About this exercise ->
The listing below is to be transcribed exactly.

Material for this exercise ->
• • • • •

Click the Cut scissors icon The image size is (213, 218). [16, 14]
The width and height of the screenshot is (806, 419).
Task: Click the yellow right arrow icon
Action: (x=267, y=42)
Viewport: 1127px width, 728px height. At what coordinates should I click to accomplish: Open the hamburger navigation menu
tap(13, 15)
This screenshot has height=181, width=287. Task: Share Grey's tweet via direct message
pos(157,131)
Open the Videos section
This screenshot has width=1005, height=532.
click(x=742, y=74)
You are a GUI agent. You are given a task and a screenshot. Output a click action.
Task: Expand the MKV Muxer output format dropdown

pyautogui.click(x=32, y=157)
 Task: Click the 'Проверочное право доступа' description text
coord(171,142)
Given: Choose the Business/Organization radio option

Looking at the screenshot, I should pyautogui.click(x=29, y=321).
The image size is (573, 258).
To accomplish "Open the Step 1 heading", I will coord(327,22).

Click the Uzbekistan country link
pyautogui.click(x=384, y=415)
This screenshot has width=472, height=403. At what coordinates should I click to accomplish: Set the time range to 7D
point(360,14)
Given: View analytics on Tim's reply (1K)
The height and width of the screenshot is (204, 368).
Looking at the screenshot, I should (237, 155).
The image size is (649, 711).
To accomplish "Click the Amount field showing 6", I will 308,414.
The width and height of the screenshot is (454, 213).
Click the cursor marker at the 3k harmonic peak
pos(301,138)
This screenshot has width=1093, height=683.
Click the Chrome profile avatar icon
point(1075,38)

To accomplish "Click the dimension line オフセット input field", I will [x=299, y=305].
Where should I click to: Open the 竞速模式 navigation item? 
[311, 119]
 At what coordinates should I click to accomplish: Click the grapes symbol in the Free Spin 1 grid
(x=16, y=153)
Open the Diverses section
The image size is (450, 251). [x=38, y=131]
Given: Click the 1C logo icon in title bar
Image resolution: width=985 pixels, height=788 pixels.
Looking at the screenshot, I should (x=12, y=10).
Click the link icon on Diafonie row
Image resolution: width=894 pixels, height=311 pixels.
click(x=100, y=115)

• • • • •

Answer section ->
Click the Cut scissors icon The image size is (213, 218). [16, 14]
The width and height of the screenshot is (806, 419).
Task: Click the yellow right arrow icon
Action: (x=267, y=42)
Viewport: 1127px width, 728px height. At what coordinates should I click to accomplish: Open the hamburger navigation menu
tap(13, 15)
This screenshot has height=181, width=287. Task: Share Grey's tweet via direct message
pos(157,131)
Open the Videos section
This screenshot has width=1005, height=532.
click(x=742, y=74)
You are a GUI agent. You are given a task and a screenshot. Output a click action.
Task: Expand the MKV Muxer output format dropdown

pyautogui.click(x=32, y=157)
 Task: Click the 'Проверочное право доступа' description text
coord(171,142)
Given: Choose the Business/Organization radio option

Looking at the screenshot, I should pyautogui.click(x=29, y=321).
The image size is (573, 258).
To accomplish "Open the Step 1 heading", I will coord(327,22).

Click the Uzbekistan country link
pyautogui.click(x=384, y=415)
This screenshot has width=472, height=403. At what coordinates should I click to accomplish: Set the time range to 7D
point(360,14)
Given: View analytics on Tim's reply (1K)
The height and width of the screenshot is (204, 368).
Looking at the screenshot, I should (237, 155).
The image size is (649, 711).
To accomplish "Click the Amount field showing 6", I will 308,414.
The width and height of the screenshot is (454, 213).
Click the cursor marker at the 3k harmonic peak
pos(301,138)
This screenshot has width=1093, height=683.
Click the Chrome profile avatar icon
point(1075,38)

To accomplish "Click the dimension line オフセット input field", I will [x=299, y=305].
Where should I click to: Open the 竞速模式 navigation item? 
[311, 119]
 At what coordinates should I click to accomplish: Click the grapes symbol in the Free Spin 1 grid
(x=16, y=153)
Open the Diverses section
The image size is (450, 251). [x=38, y=131]
Given: Click the 1C logo icon in title bar
Image resolution: width=985 pixels, height=788 pixels.
Looking at the screenshot, I should (x=12, y=10).
Click the link icon on Diafonie row
Image resolution: width=894 pixels, height=311 pixels.
click(x=100, y=115)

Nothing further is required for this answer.